Professors Randy E. Barnett and Evan D. Bernick have now provided what should become one of the standard reference works on this subject with The Original Meaning of the 14th Amendment: It’s Letter & Spirit. There is a lot in this book and a lot to this book, and it is all well done. The authors mine the historical record, discuss the interpretations offered by other scholars, and bring a fresh perspective to much of their work. And, no doubt, many will find surprising insights and observations sprinkled throughout this volume.
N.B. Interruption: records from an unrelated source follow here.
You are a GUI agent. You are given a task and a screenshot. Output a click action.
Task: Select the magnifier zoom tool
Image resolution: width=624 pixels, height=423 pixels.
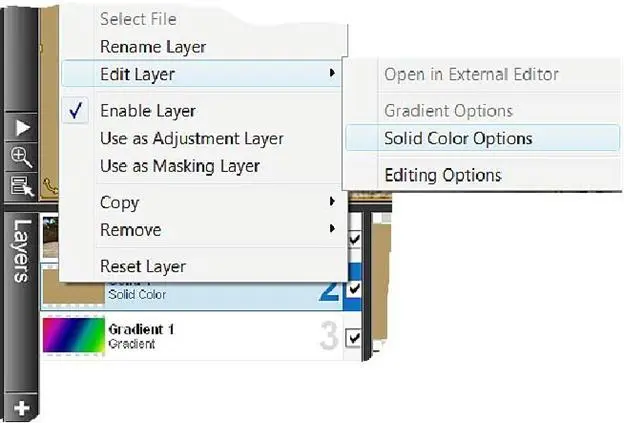21,156
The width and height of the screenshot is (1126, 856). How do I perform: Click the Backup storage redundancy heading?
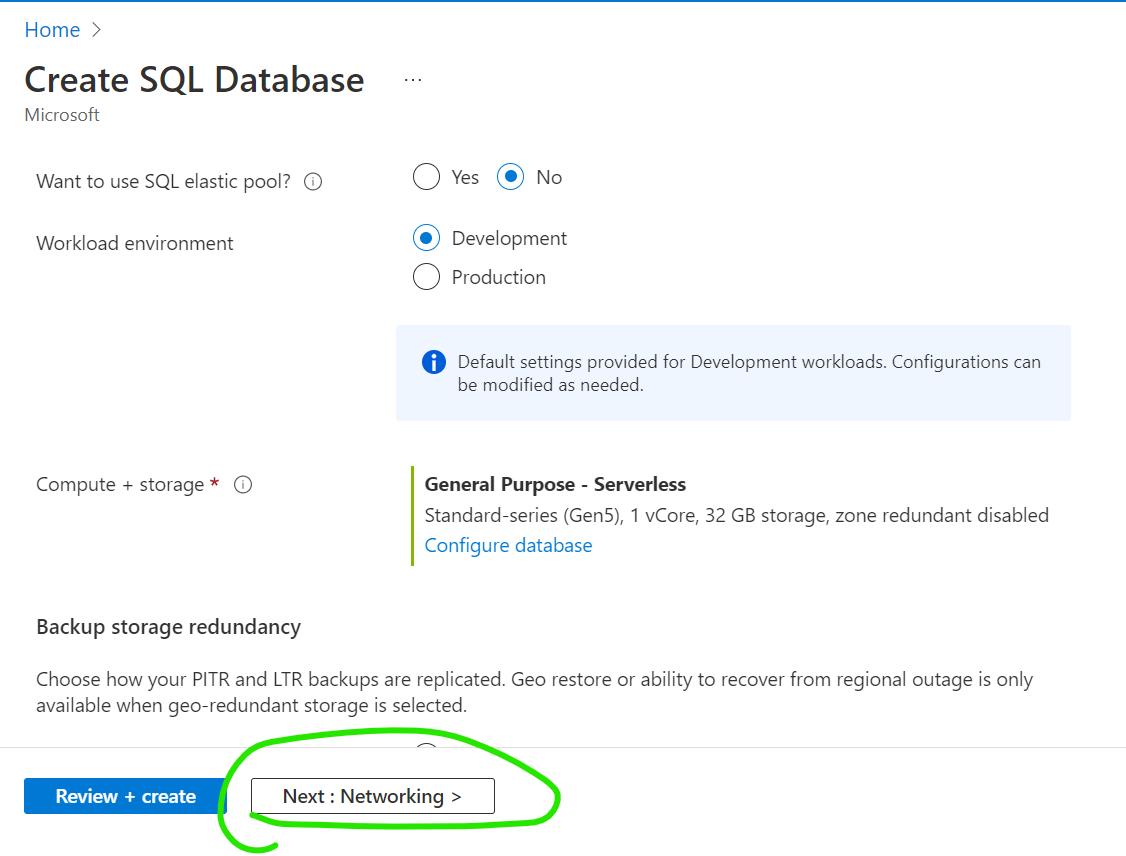coord(168,627)
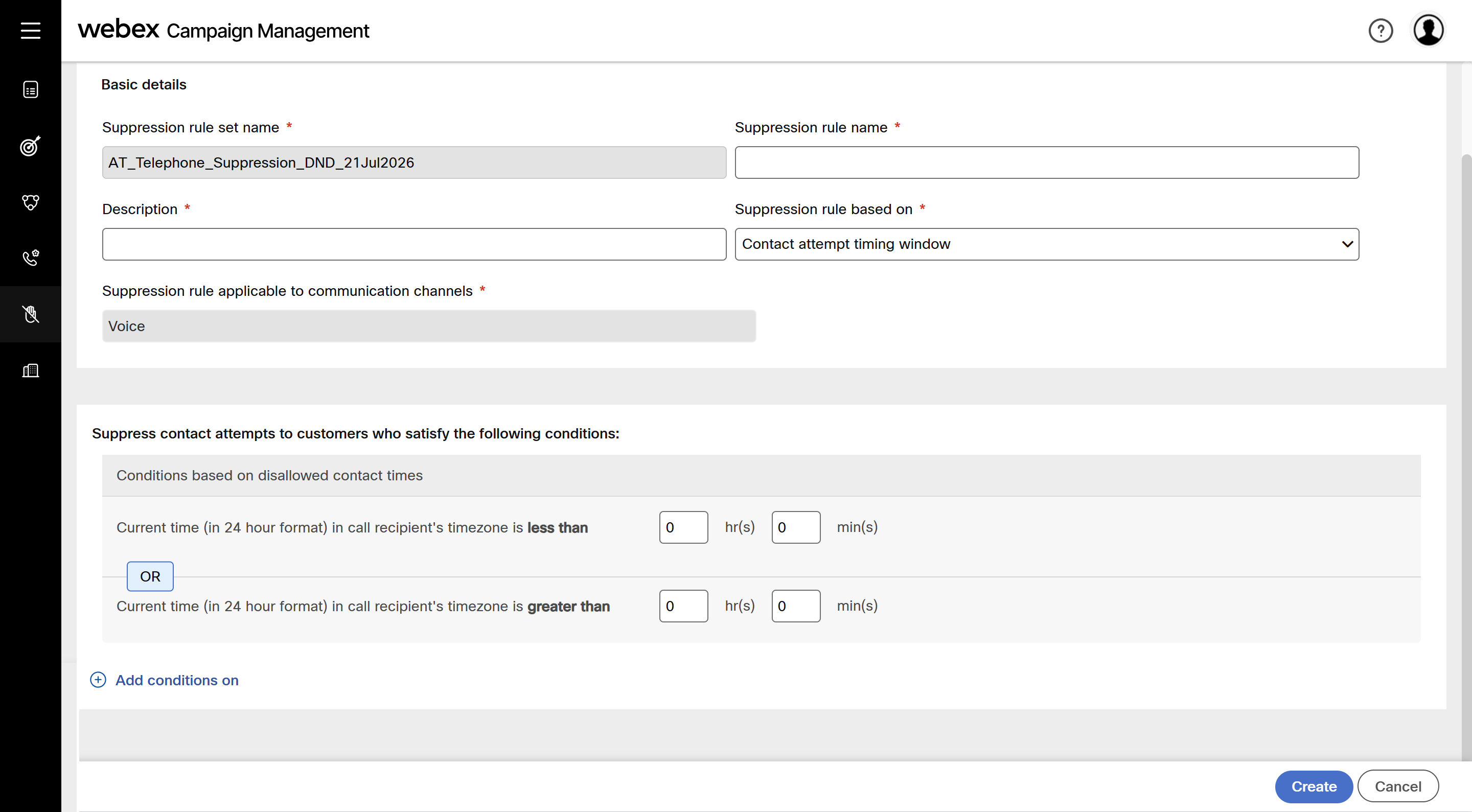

Barnett and Bernick begin with a March 12, 1871, four-page, handwritten letter from Supreme Court Justice Joseph Bradley to William Woods, a federal District Court judge in New Orleans who would one day join Bradley on the country’s highest bench. In that letter, which Barnett and Bernick do not believe has ever been published before, Bradley summarized his then-understanding of the 14th Amendment and how it was meant to be applied. Amazingly, the letter is almost entirely consistent with the approaches and conclusions offered by the two professors in their work. In the years after writing the letter, though, Bradley himself would go on to join an opinion contrary to a portion of the letter, and to author an opinion contrary to another part of the letter. It remains a mystery as to why Bradley changed his mind or reconsidered his positions. Nevertheless, the letter provides not only insight into the Justice’s thinking (at least as of 1871, when written), but serves as a sort of executive summary of Barnett’s and Bernick’s arguments, which they develop at length in their work.
The book itself is divided into three main sections, sections which, not surprisingly, track the three main sections of the 14th Amendment. The authors start with the “Privileges Or Immunities” clause, then discuss the “Due Process” clause, and conclude with the “Equal Protection” clause.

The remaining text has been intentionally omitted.